Although exclusively released as Altenberg's limited edition, prints by Andriolli have not been well received by the critics due to preconceived notions about the poem itself. Herman Altenberg besides other classics of Polish literature published also the Fables (Bajeczki) by Józef Ignacy Kraszewski with illustrations by Andriolli, as well as Mohorta by Wincenty Pol with illustrations by Juliusz Kossak. Altenberg was the initiator of a new series called the Polish Classics Library (1882–1909) in which Jan Kochanowski and Stanisław Trembecki were published, and, the Amateur Theatres Library series. He first introduced in Galicia the system of selling books through agents.

After Herman Altenberg's death in 1885 the company was successfully run by his wife, Zuzanna (Susan) née Eber (1851–1921) together with Władysław Bałz. They had published such classics as the Songs of the Legions by Józef Wybicki (author of Poland's national anthem) with illustrations by Kossak as well as Ballady i romanse (Ballads and Romances) collection of widely popular poems by Mickiewicz edited by Ludwik Finkel with illustrations by Andriolli. In 1894, they released the actual illustrated catalog of the books published by Altenberg Publishing for the purpose of sales and promotion. In 1896, the Altenberg Publishing issued a poetic drama Dziady by Mickiewicz, considered one of the great works of European Romanticism. It was the first deluxe edition of Dziady (Forefathers' Eve) illustrated with engravings by Czesław Borys Jankowski, and edited by Wilhelm Bruchnalski.

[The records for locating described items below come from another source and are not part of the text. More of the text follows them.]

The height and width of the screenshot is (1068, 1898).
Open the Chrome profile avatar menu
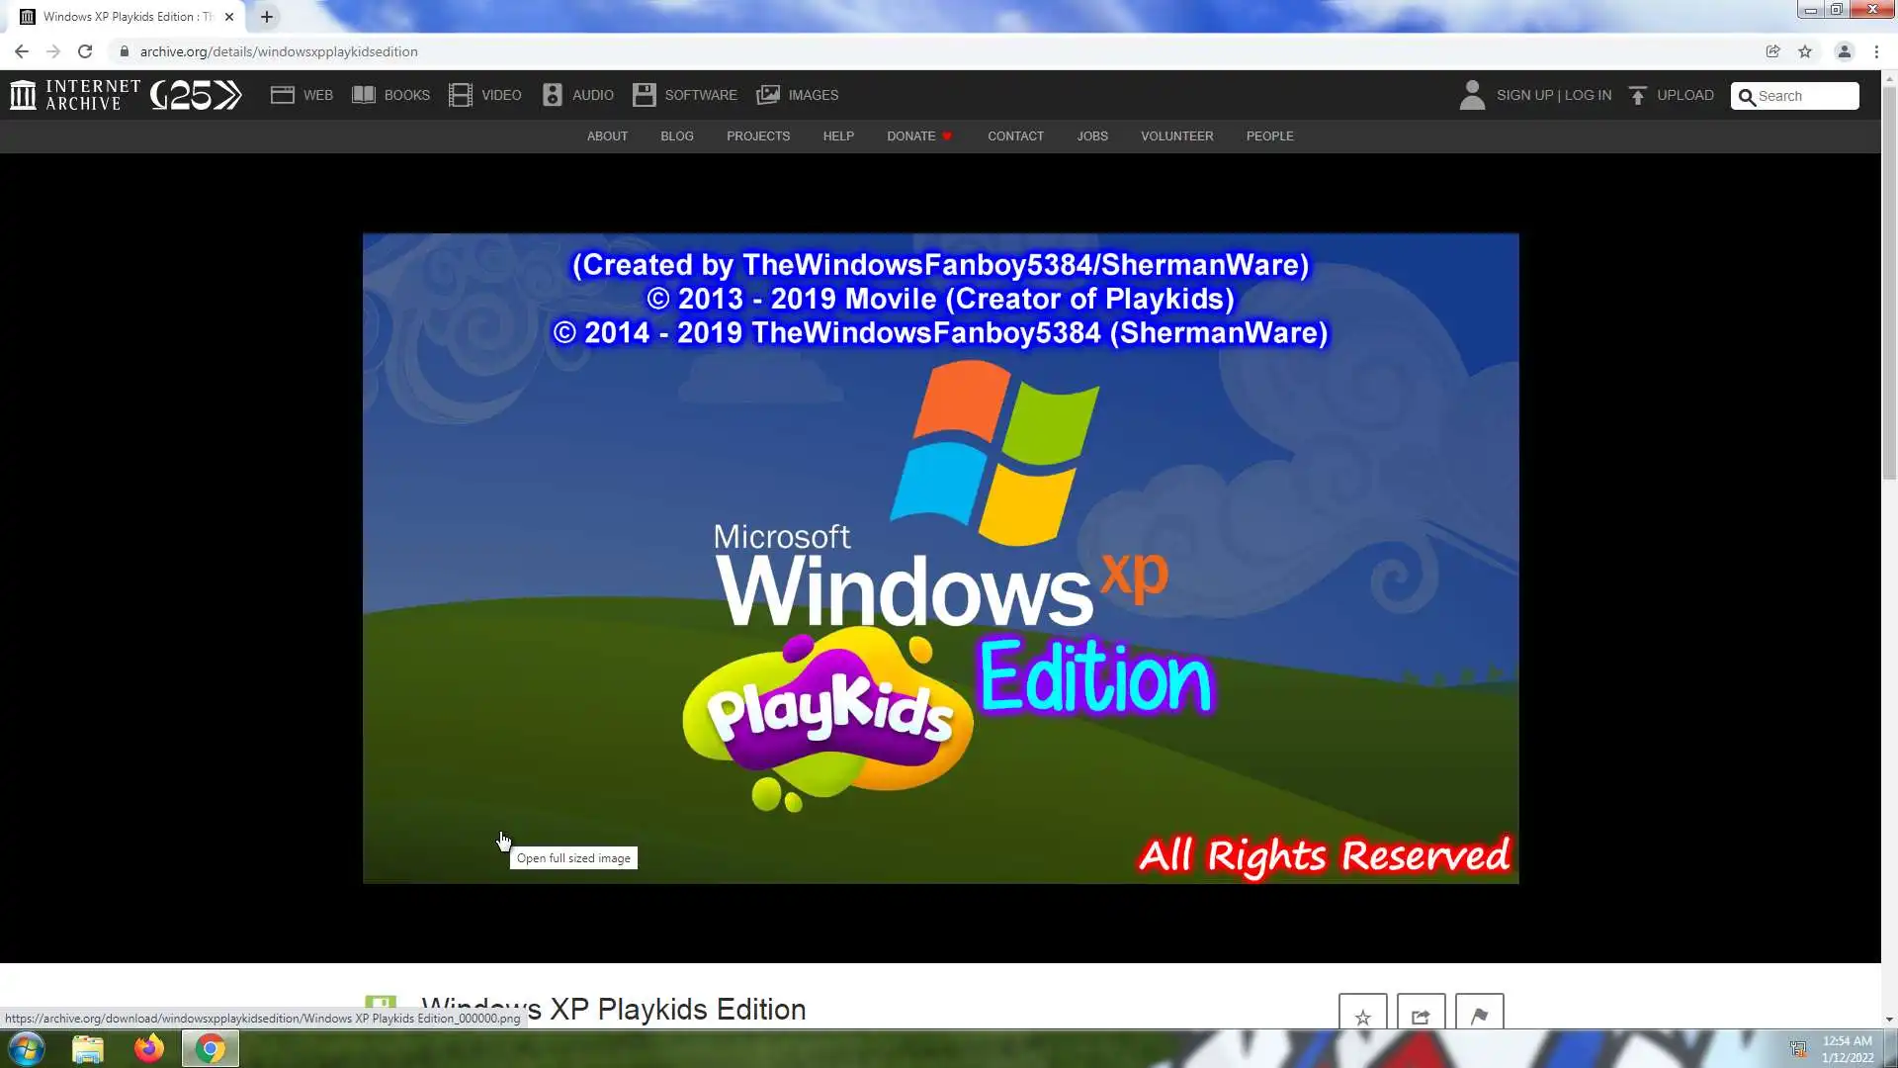[1844, 51]
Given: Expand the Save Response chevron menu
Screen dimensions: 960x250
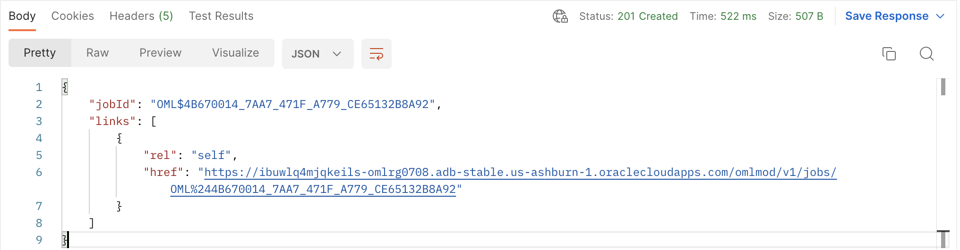Looking at the screenshot, I should [x=940, y=17].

Within a few years, the Altenberg Publishing run by Zuzanna, received a license to operate bookstores in several different cities including Krynica, Brody, Drohobycz, Jarosław, Rawa Ruska, and Sambor. Zuzanna Altenberg led the company until 1897, when her son Alfred took over the family business.

==Family ownership==
In 1897 the company was taken over by Alfred Altenberg (born in 1877), the son of Herman Altenberg. Aside from the fine art reproductions, it published books on art and literature including K. Chłędowski, P. Chmielowski, and W. Feldman. As part of a new series of great writers, Alfred Altenberg published also the collections of works by Jan Kasprowicz, Maria Konopnicka, Juliusz Słowacki and more poetry by Mickiewicz. The new series included the Historical Library, the Library of Dramatic Works, and the popular-science Wiedza i Życie ("Knowledge and Life") series. The periodicals included Lamus and satirical Szczutka weekly. Many publications were fitted with high quality hard covers, best paper, carefully selected fonts, formats and illustrations.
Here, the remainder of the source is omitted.